The Obesity Reviews study involved 137,593 adolescents—more than the total number of study subjects and more than twice the number of adolescents than included in all 30 studies in the AJCN study.
As if omission of these pertinent facts weren’t bad enough, the researchers and AP reporter added insult to injury by summarizing the review with this outlandish sound-bite: “An extra can of soda a day can pile on 15 pounds in a single year, and the ‘weight-of-evidence’ strongly suggests that this sort of increased consumption is a key reason that more people have gained weight.”
While it’s certainly true that the caloric content of 365 sodas (of 140 calories each) equates to about the caloric content of 15 pounds of body fat, it’s not true that merely consuming one soda per day will translate to a 15-pound weight-gain over one year or that skipping one soda per day will translate to a 15 pounds weight-loss over one year. Bodyweight results from complex interactions between metabolism and lifestyle.
An August 2004 study, for example, examined data on 1,007 women who increased their consumption of soda over a period of four years from less than one soda per week to one or more soda per day. After increasing their soda consumption at least 7-fold over a period of 4 years, the women only gained an average of 10.3 pounds. But according to the sort of mindless math espoused by the AJCN study’s researchers, the women should have gained as much as 60 pounds. Obviously the notion that soda consumption goes straight to, or comes straight off, one’s hips is wrong.
Even more interesting is the tie-in between the ACJN study and the August 2004 study – namely Harvard University researcher, Dr. Frank Hu, who led both studies. Though knowing through his own research that the 15-pounds-per-year factoid is wrong, he nevertheless sanctioned it for media consumption.
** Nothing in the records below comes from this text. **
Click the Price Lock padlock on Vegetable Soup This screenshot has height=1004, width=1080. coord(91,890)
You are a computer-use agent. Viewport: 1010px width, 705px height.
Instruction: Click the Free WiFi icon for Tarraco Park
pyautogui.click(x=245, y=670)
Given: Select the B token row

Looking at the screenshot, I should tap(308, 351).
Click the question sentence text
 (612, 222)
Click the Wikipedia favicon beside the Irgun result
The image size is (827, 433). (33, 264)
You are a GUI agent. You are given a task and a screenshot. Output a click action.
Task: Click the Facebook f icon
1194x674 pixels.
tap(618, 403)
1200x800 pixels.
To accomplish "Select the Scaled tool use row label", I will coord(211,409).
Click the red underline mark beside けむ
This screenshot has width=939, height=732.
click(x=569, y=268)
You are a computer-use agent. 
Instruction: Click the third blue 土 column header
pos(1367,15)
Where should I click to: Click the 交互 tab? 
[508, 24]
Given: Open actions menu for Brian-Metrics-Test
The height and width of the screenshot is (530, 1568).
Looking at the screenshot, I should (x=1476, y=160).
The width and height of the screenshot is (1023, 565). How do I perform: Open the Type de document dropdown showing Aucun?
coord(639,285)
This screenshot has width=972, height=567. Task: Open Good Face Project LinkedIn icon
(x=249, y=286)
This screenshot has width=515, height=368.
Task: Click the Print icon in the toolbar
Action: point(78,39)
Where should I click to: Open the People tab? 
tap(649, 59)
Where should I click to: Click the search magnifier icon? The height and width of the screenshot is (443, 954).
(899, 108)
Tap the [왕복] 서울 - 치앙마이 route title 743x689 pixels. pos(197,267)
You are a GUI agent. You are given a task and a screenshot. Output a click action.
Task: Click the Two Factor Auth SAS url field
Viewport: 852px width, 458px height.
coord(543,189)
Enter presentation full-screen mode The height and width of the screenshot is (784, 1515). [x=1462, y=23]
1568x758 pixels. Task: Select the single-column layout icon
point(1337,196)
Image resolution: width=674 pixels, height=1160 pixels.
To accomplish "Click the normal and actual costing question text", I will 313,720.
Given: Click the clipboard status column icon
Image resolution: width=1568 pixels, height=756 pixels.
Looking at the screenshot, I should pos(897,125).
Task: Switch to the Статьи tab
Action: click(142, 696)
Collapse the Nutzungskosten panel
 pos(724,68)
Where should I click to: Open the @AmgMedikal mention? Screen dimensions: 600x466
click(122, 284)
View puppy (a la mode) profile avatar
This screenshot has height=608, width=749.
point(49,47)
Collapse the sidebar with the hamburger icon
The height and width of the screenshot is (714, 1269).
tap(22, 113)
Dr. Hu has a history of attempting to link soda with various health endpoints, including pancreatic cancer, diabetes, and weight gain – all of which are long on alarm, but short on science.
It is, therefore, not surprising that Dr. Hu reached the conclusion he did in the AJCN study. Given the conflicting nature of the statistical studies on soda consumption and weight gain – which calls into question the notion of any general link between soda consumption and weight-gain – Dr. Hu could have concluded that it’s premature to draw conclusions and that more research is necessary to definitively resolve the issue.
Instead, Dr. Hu surrendered to his seemingly built-in bias against soda—drawing a much over-blown conclusion, knowingly serving up a patently absurd sound-bite to incurious media and asking for more taxpayer money for research.
The AJCN study fiasco gives a whole new meaning to “soda jerk.”